Directions for this task - Repeat word for word the stretch of the Lancashire election article from "Unison, is working" through "an anti-BNP campaign.".

Tuesday, 12 May 2009

Lancashire workers urged to vote against BNP

PUBLIC sector workers in Lancashire are being urged to vote in the European elections amid fears that the BNP could win a seat.

Employees of councils, health trusts and non-teaching staff at schools are being targeted by the campaign being led by public sector workers union Unison.

It is urging the workers to use their vote in the June 4 elections.

The European Parliament plays a role in making European Union laws and also has a say over the EU's annual budget.

The eight MEPs who are elected will represent the region on issues including environmental protection, consumer rights, energy policy and transport.

The BNP is standing in June’s polls.

Katherine Johnson, branch secretary of Unison which has 2,500 members, said: “We have worked hard to develop community cohesion and we are con-cerned this will be undermined if the BNP are elected.

“The BNP will get £1million worth of funding over five years which we fear will be put into the party not the community.”

In Blackburn with Darwen, the council is joining forces with Unison to make sure all its workers are registered to vote in the elections on June 4.

Unison, is working with Searchlight's Hope Not Hate campaign, to increase voter registration and turnout.

Ms Johnson added: “Unison in Blackburn, and Blackburn with Darwen United Against Racism, have joined forces in an anti-BNP campaign.

"We are working extremely closely.

On Friday, May 15, the council has agreed to allow its workers to wear a t-shirt in support of Unison’s anti-BNP stance.

Graham Burgess, returning officer for Blackburn with Darwen, urged people to use their vote.

Blackpool Citizen
Thursday 7th May 2009

BNP leader could set up office in Lancashire

LANCASHIRE could become the North West headquarters of the British National Party if Nick Griffin is elected at next month’s European elections.

Mr Griffin, the BNP’s leader, is standing for a North West seat at the elections, and has confirmed it is “quite likely” they would open an office somewhere “between Colne and Preston”, if elected.

Data supplied -
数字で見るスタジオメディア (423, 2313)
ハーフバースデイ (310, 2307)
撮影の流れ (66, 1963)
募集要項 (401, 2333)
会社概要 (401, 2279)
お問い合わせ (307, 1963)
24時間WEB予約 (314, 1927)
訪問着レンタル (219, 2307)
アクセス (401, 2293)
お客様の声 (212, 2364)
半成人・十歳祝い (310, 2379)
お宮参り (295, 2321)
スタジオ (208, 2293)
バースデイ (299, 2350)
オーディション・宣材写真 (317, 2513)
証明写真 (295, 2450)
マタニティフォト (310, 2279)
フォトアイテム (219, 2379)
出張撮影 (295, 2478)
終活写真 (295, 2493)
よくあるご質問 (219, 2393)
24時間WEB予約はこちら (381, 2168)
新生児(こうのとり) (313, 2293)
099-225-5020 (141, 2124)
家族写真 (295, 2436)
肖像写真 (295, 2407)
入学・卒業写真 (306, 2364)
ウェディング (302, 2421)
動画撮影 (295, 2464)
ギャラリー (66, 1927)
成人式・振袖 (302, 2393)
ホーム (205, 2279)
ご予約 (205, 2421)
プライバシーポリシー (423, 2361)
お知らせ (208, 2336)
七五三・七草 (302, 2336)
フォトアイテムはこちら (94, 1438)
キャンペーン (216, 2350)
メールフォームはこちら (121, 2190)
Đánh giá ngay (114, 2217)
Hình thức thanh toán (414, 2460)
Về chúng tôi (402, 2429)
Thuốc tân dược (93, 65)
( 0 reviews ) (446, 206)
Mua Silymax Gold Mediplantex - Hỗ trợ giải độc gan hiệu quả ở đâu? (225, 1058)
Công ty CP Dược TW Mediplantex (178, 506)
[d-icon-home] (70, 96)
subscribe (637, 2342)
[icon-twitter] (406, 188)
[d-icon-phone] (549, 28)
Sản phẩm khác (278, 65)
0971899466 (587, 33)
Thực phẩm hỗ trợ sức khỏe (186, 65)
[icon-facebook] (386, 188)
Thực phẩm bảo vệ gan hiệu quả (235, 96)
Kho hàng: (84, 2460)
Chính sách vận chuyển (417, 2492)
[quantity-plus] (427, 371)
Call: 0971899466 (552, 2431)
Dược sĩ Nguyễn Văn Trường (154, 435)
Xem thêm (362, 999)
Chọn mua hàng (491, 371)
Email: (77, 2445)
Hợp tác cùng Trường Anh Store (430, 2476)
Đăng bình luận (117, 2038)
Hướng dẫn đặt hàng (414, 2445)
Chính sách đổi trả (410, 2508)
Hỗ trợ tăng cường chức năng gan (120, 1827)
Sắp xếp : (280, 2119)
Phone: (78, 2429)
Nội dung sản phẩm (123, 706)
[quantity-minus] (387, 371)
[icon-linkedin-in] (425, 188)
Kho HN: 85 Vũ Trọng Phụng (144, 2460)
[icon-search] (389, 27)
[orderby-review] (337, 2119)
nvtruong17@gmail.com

Answer to this task -
Unison, is working with Searchlight's Hope Not Hate campaign, to increase voter registration and turnout.

Ms Johnson added: “Unison in Blackburn, and Blackburn with Darwen United Against Racism, have joined forces in an anti-BNP campaign.